High incidence of aneuploidy and mosaicism in cleavage-stage embryos

Genotyping microarray measurements were made on 26 disaggregated, cryopreserved, cleavage-stage embryos from 7 unrelated couples, for a total of 134 single blastomeres and 3082 chromosomes (Supplementary Material, Table SVI). The PS algorithm was then applied to these measurements. The average donor age for the cohort of embryos was 38.8, the youngest woman was 32 and the oldest woman was 44. The average number of cells successfully biopsied per embryo was 5.2, and the average embryo grade was 1.5 (Grade 1 was the highest quality, Grade 4 was the lowest quality). In general, our cohort of embryos was of high quality and from women of advanced maternal age.

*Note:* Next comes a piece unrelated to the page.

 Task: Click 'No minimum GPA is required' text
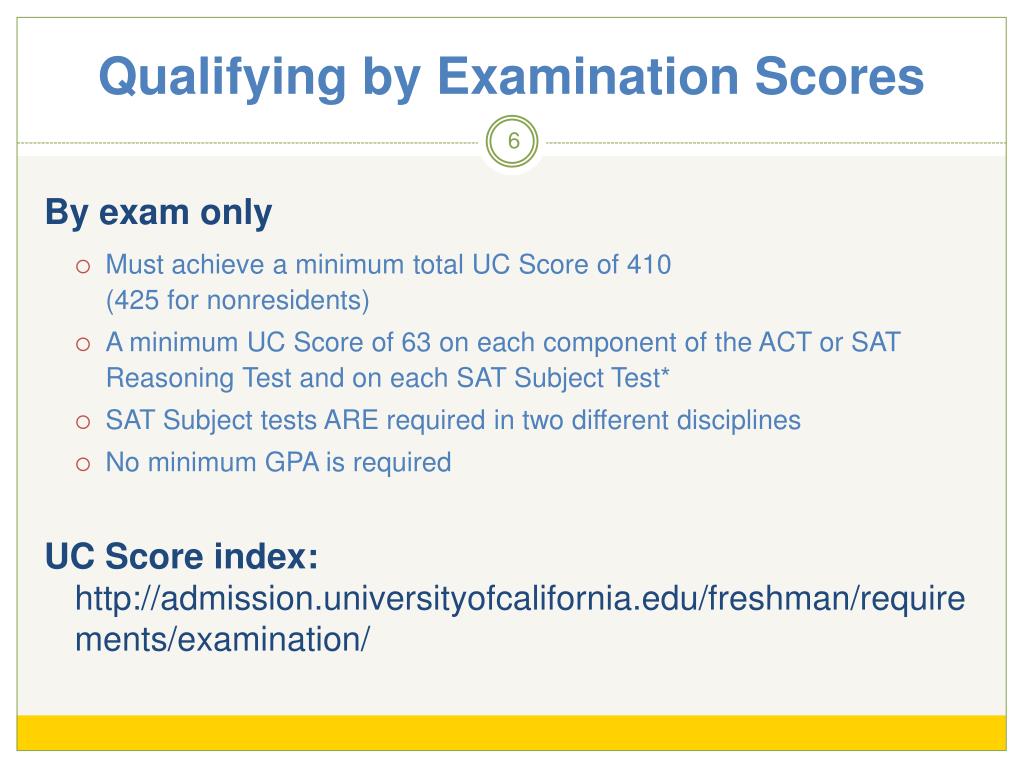[278, 462]
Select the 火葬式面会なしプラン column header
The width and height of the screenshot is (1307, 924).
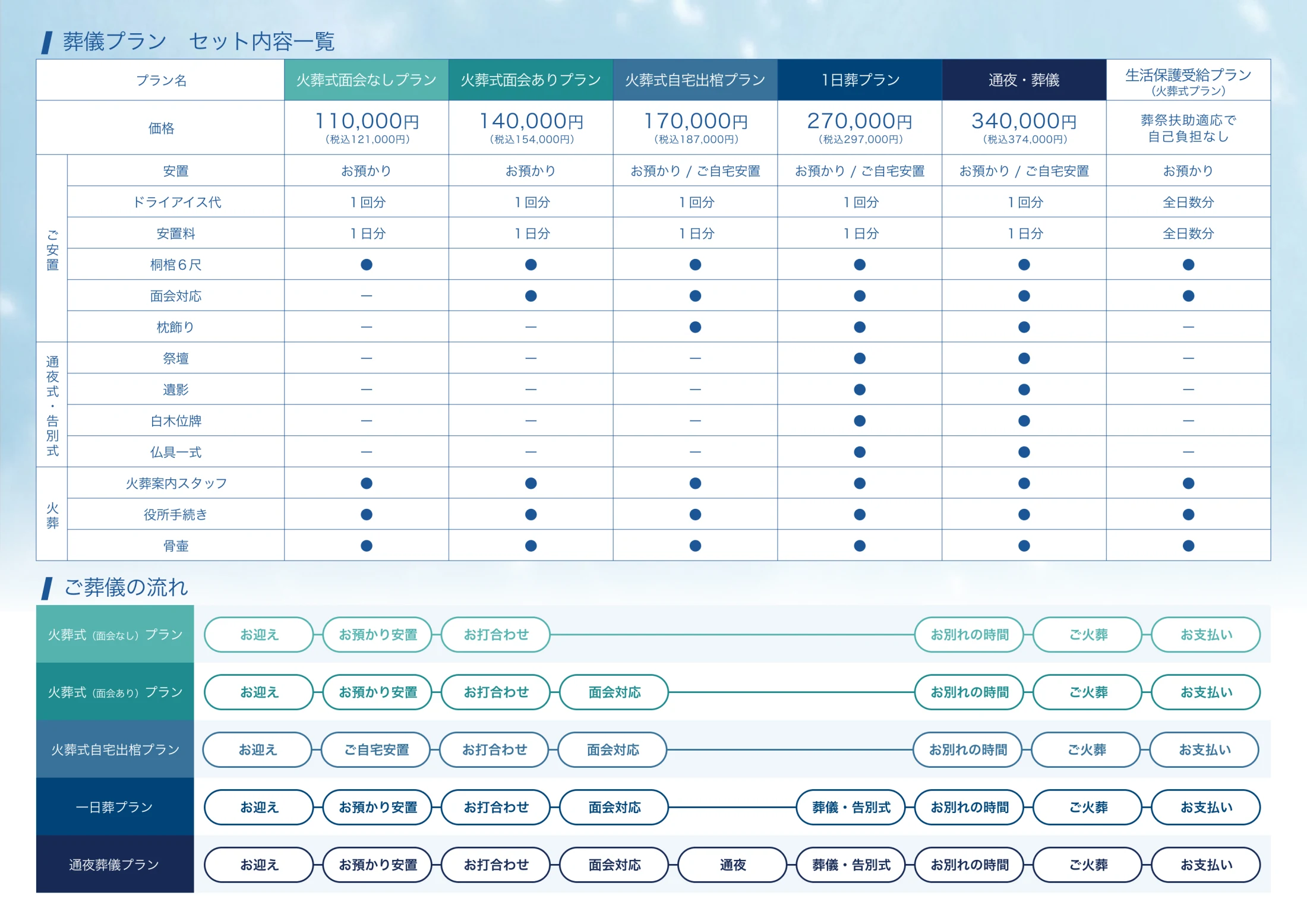pos(366,80)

To determine the accuracy of any test, blind diagnoses are first made on cells with known karyotype. The proportion of cells with a correct diagnosis is defined as accuracy. Unfortunately, embryos commonly suffer from mosaicism (Los et al., 1998, 2004; Bielanska et al., 2005; Baart et al., 2004, 2006; Barbash-Hazan et al., 2008; Daphnis et al., 2008; Frumkin et al., 2008), so the underlying ploidy state of any particular blastomere is unknown. Therefore, it is not possible to compute accuracy on blastomere data. However, because chromosome confidences computed by PS are indicative of the probability of correct calls (Table III), confidences can be used as a proxy to assess the quality of the measurements. Across the molecular karyotypes of 134 blastomeres, 90.1% of the chromosomes were reported at >95% confidence, and the mean confidence was 97.9% (Supplementary Material, Table SVI). Notably, chromosomes with segmental imbalances had significantly lower confidences than chromosomes without segmental imbalances (one-sided t-test, P = 0.018), suggesting that segmental imbalances are a common cause of lower confidences in this cohort of embryos. In summary, we did not find a significant difference between the mean confidence proportion of blastomeres and the various other cell types, so we conclude that the blastomere data performed roughly equivalent to other cell types.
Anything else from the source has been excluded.